Among the records below, the line containing "Viewport: 611px width, 485px" marks the start. Output it and all lines after it exactly.
Segment Start: RECORD SET
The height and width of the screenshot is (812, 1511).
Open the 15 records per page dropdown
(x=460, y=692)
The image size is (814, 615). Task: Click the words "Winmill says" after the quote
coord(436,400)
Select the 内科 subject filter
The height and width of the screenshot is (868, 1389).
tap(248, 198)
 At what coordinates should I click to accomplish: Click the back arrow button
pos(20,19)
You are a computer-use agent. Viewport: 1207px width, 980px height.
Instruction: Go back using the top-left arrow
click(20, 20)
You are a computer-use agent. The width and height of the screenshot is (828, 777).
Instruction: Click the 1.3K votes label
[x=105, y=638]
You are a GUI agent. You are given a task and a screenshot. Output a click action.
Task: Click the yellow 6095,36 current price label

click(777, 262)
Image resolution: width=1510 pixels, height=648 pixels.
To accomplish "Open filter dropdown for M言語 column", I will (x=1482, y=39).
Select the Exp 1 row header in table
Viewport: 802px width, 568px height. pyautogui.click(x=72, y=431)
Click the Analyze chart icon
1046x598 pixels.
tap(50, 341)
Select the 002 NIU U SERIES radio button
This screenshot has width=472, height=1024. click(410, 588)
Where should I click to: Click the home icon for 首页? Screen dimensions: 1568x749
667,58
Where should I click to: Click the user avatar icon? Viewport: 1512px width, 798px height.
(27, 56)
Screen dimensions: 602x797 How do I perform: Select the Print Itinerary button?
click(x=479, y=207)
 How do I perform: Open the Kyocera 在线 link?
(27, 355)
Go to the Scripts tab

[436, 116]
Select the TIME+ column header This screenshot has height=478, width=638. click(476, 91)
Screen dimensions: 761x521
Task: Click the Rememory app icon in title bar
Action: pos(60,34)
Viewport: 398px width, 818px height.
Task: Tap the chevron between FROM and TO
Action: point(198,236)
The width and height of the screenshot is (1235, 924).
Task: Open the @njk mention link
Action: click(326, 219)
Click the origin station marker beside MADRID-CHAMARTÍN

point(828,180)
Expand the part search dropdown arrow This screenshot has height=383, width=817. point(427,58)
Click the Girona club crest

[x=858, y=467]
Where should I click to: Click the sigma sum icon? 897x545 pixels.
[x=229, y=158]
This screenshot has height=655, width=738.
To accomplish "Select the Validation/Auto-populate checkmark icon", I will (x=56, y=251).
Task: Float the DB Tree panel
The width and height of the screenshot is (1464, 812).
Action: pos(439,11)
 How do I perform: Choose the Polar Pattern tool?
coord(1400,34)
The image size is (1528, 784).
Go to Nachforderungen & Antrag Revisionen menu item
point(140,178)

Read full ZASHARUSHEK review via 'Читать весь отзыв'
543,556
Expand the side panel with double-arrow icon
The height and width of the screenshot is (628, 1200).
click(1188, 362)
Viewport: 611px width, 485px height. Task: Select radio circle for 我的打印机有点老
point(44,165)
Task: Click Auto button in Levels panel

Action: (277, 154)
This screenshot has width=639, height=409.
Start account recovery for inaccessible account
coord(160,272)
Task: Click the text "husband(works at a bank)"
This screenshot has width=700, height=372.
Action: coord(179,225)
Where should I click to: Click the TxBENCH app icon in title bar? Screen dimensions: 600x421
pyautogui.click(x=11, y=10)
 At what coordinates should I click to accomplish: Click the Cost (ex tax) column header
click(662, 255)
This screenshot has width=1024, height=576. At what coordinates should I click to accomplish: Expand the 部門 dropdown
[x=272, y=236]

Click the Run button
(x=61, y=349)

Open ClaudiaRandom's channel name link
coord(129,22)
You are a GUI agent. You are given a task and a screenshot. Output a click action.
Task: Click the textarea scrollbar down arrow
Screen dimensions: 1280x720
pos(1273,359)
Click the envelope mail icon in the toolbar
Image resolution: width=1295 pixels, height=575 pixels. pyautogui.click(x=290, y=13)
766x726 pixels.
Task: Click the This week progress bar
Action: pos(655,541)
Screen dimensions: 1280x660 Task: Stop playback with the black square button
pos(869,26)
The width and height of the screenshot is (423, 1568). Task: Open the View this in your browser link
Segment End: RECORD SET
ANSWER TO THIS EXERCISE —
Viewport: 611px width, 485px height. Task: Select radio circle for 我的打印机有点老
point(44,165)
Task: Click Auto button in Levels panel

Action: (277, 154)
This screenshot has width=639, height=409.
Start account recovery for inaccessible account
coord(160,272)
Task: Click the text "husband(works at a bank)"
This screenshot has width=700, height=372.
Action: coord(179,225)
Where should I click to: Click the TxBENCH app icon in title bar? Screen dimensions: 600x421
pyautogui.click(x=11, y=10)
 At what coordinates should I click to accomplish: Click the Cost (ex tax) column header
click(662, 255)
This screenshot has width=1024, height=576. At what coordinates should I click to accomplish: Expand the 部門 dropdown
[x=272, y=236]

Click the Run button
(x=61, y=349)

Open ClaudiaRandom's channel name link
coord(129,22)
You are a GUI agent. You are given a task and a screenshot. Output a click action.
Task: Click the textarea scrollbar down arrow
Screen dimensions: 1280x720
pos(1273,359)
Click the envelope mail icon in the toolbar
Image resolution: width=1295 pixels, height=575 pixels. pyautogui.click(x=290, y=13)
766x726 pixels.
Task: Click the This week progress bar
Action: pos(655,541)
Screen dimensions: 1280x660 Task: Stop playback with the black square button
pos(869,26)
The width and height of the screenshot is (423, 1568). Task: Open the View this in your browser link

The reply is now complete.